> Prompt
Exactly those lines that run from the one containing "[X] (98, 2268)" through the last line of the entries below should be printed, and no others.

> Dataset entries
******************************
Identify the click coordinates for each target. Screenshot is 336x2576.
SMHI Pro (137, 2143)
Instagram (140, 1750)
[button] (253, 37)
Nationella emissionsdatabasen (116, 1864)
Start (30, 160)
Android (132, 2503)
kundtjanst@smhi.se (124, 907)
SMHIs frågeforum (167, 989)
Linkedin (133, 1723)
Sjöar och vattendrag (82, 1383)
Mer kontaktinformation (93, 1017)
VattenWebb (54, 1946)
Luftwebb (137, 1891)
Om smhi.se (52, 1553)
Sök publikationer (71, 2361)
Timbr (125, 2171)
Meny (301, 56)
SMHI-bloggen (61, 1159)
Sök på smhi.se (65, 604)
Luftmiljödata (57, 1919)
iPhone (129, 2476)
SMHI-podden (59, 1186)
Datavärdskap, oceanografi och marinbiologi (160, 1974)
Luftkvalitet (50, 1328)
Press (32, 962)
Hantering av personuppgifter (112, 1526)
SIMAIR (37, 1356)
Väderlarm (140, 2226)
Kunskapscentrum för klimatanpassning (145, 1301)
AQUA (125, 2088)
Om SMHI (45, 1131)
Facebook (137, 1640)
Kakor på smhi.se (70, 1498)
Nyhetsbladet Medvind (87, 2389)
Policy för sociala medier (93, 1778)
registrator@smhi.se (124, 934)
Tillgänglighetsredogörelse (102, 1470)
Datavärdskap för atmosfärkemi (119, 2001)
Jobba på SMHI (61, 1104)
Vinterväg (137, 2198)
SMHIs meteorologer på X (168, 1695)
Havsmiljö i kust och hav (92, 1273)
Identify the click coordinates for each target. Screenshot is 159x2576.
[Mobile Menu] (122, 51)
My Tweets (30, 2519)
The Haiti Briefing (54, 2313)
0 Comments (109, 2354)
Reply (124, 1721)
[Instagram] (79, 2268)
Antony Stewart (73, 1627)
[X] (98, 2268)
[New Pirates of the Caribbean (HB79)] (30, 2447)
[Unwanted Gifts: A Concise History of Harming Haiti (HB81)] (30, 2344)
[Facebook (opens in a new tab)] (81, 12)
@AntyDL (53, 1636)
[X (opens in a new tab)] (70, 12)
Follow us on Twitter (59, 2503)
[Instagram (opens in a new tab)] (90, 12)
******************************
> Problem solution
[X] (98, 2268)
[New Pirates of the Caribbean (HB79)] (30, 2447)
[Unwanted Gifts: A Concise History of Harming Haiti (HB81)] (30, 2344)
[Facebook (opens in a new tab)] (81, 12)
@AntyDL (53, 1636)
[X (opens in a new tab)] (70, 12)
Follow us on Twitter (59, 2503)
[Instagram (opens in a new tab)] (90, 12)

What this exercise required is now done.